Estas operações off-grid usam metano stranded, micro-hidráulicas, painéis solares e turbinas eólicas — todos a gerar energia de forma independente da rede tradicional. Algumas infraestruturas de Bitcoin são realmente desenhadas para sobreviver ao apocalipse.

O problema? Mesmo os painéis solares precisam de manutenção. Esses geradores de reserva precisam de peças de reposição. As cadeias de abastecimento colapsam quando a civilização desmorona. Um evento catastrófico que mate 90% da população humana não só eliminaria a eletricidade — destruiria também os técnicos especializados, engenheiros e redes logísticas necessárias para manter alguma coisa funcional. E sejamos honestos: se acontecer uma catástrofe global, será que minerar Bitcoin é mesmo a melhor utilização da energia que os humanos conseguirem reunir?

O Paradoxo da Internet: Conexão Quando a Civilização Desaba

O Bitcoin depende da internet. Dados percorrem cerca de 8 milhões de milhas de cabos de fibra ótica no fundo do oceano para permitir transações transcontinentais. Quando a rede elétrica morre, esses cabos deterioram-se. Partem-se. Tornam-se inúteis.

Mas Rigel Walshe, desenvolvedor da Swan Bitcoin, argumenta que, tal como o próprio Bitcoin, a internet foi construída para sobreviver à descentralização. “Qualquer computador no mundo a executar os protocolos da internet, que são software de código aberto que pode conectar-se a qualquer outro computador a fazer o mesmo, está ‘ligado à internet’,” explica. Em teoria, mesmo sem cabos de fibra ótica, poderia enviar-se transações de Bitcoin via rádio de longa distância ou redes mesh usando o que de poder computacional ainda reste.

A Blockstream até desenvolveu kits de satélite que permitem às pessoas descarregar nós completos do Bitcoin sem precisar de acesso tradicional à internet. Então, tecnicamente? O Bitcoin poderia sobreviver sem a infraestrutura global de rede.

Mas — e aqui é que entra a energia do meme de Woody Harrelson — importa mesmo?

A Verdadeira Piada: Para Onde Vão os Bitcoiners (Spoiler: Não para a Lua)

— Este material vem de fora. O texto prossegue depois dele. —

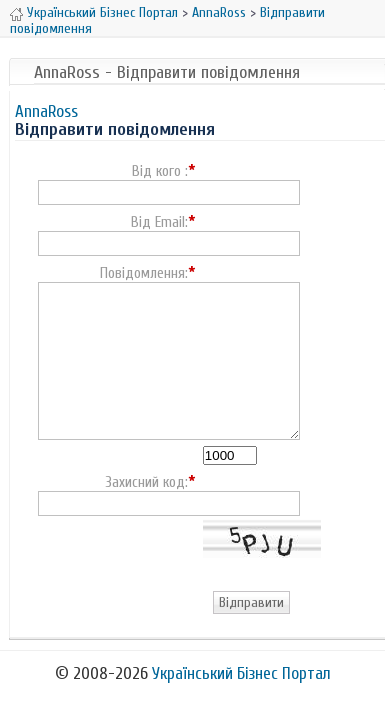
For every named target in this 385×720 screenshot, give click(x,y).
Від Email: (159, 223)
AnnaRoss (219, 12)
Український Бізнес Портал (102, 12)
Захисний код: (146, 483)
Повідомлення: (144, 274)
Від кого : (160, 172)
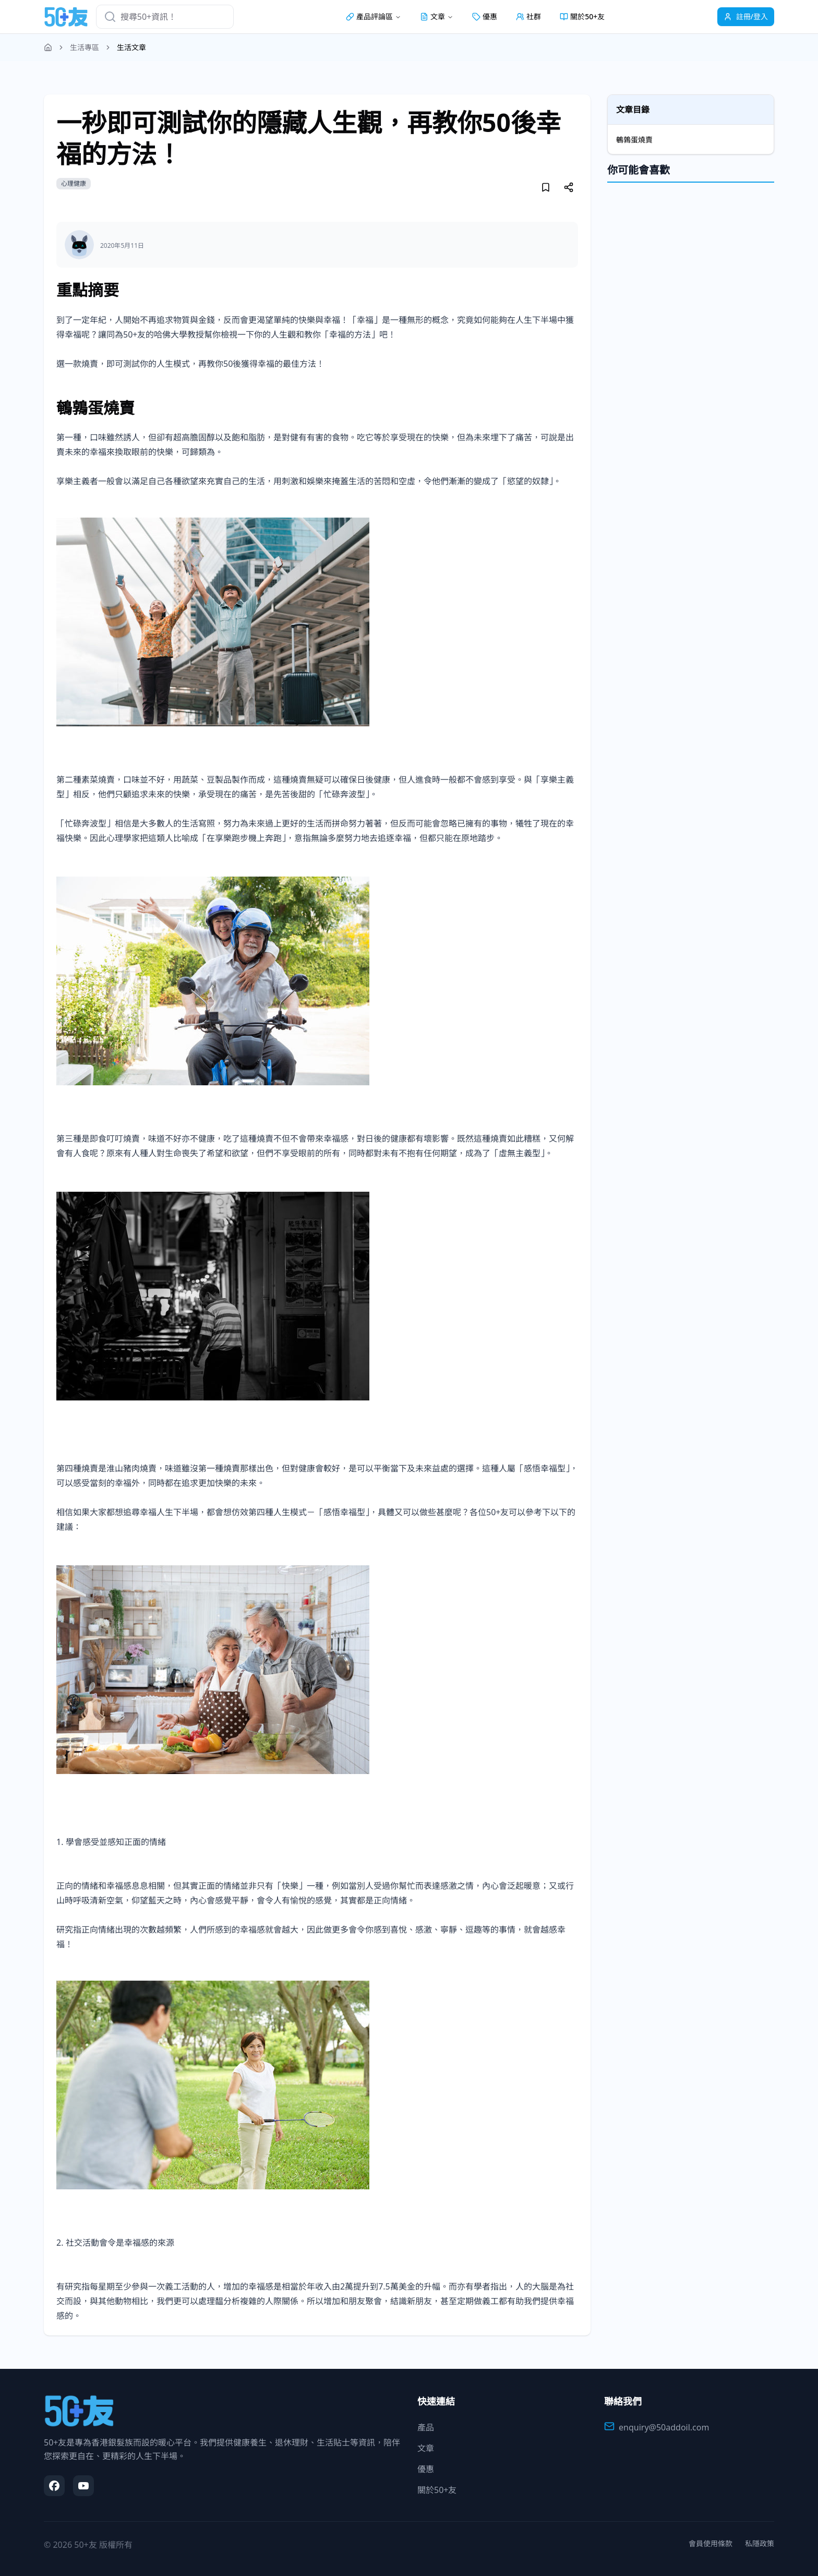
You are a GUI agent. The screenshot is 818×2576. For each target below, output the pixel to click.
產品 (425, 2427)
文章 (425, 2448)
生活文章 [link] (131, 47)
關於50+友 (582, 16)
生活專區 (84, 47)
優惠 (484, 16)
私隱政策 (759, 2543)
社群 (528, 16)
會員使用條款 (710, 2543)
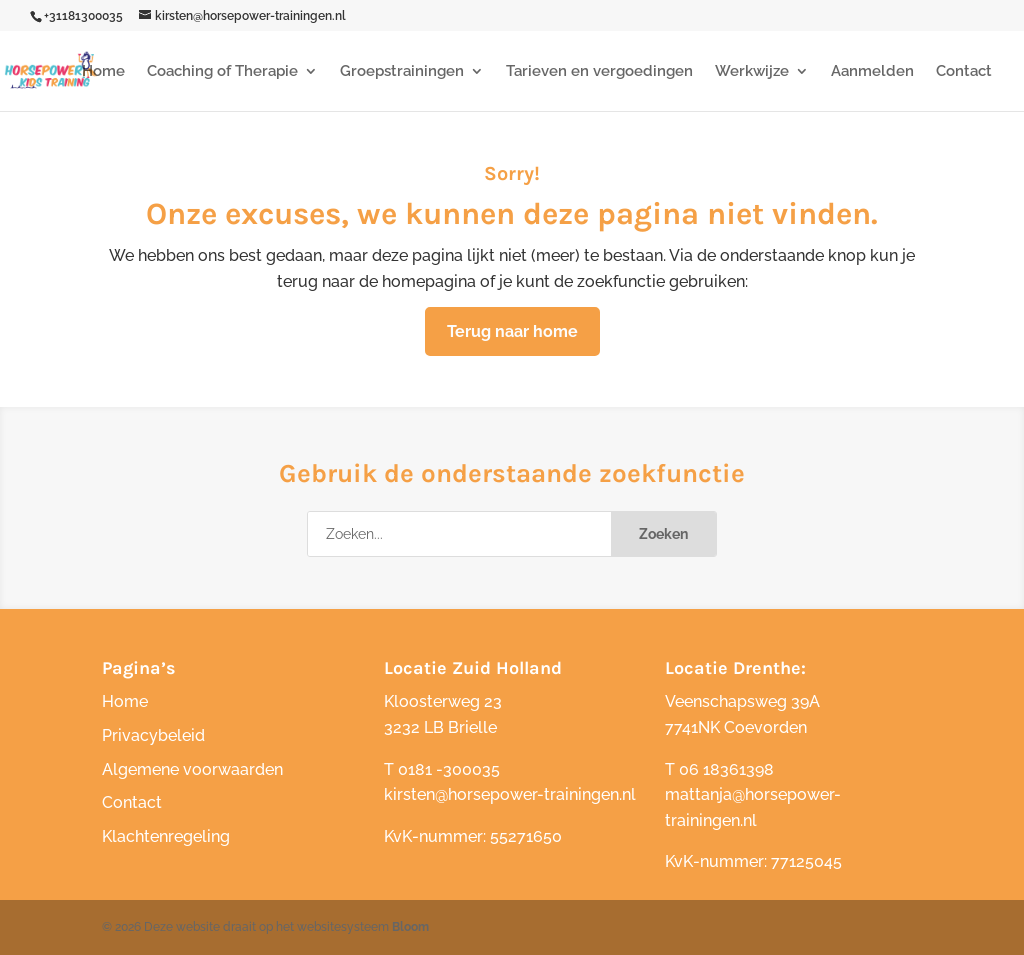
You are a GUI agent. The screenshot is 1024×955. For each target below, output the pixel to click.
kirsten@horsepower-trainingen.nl (510, 794)
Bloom (410, 927)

O ex-diretor da CIA, James Woolsey, testemunhou no Congresso que entre dois terços e 90% da população dos EUA morreria se a rede elétrica caísse por um ano inteiro devido a um pulso eletromagnético. Uma colapsação de dez anos? São cenários de extinção.

Peter Todd, desenvolvedor principal do Bitcoin, diz de forma direta: “Vai ser um milagre do caraças se a civilização conseguir recomeçar. Se ainda tivermos casas de banho com descarga depois disso, já será uma sorte.” Argumenta que reiniciar o Bitcoin torna-se inútil quando 95% da humanidade morreu à fome. “A humanidade não consegue alimentar-se sem eletricidade. Só faz sentido reiniciar o Bitcoin — em vez de lançar uma moeda totalmente nova — se as pessoas que realmente possuíam Bitcoin no passado ainda estiverem vivas.”

Aqui está a ironia fundamental: um sistema desenhado para ser imparável encontra uma parede quando os seus utilizadores estão mortos. O protocolo pode sobreviver. Os nós podem reiniciar-se. A blockchain pode sincronizar-se. Mas o token digital de riqueza? Num mundo onde o comércio regrediu para trocar vegetais por lenha, o Bitcoin torna-se na piada mais sofisticada de sempre.

A Conclusão que Ninguém Quer Ouvir

O Bitcoin sobreviveria a uma falha global de energia. O código é indestrutível. A rede é distribuída. O livro-razão é permanente. Mas os seus utilizadores provavelmente não.

No final, o meme de Woody Harrelson capta perfeitamente tudo isto: estás sentado nos escombros, a civilização desapareceu, e algures no vazio digital, um registo perfeito e imutável de transações de Bitcoin que ninguém consegue aceder ou usar ainda está a ser mantido por nós fantasma. É simultaneamente o sistema monetário mais seguro do mundo e completamente, totalmente inútil.

Trocarias a tua última cenoura por um número num livro-razão? Ou finalmente entenderias por que é que as pessoas antigamente cavavam por ouro?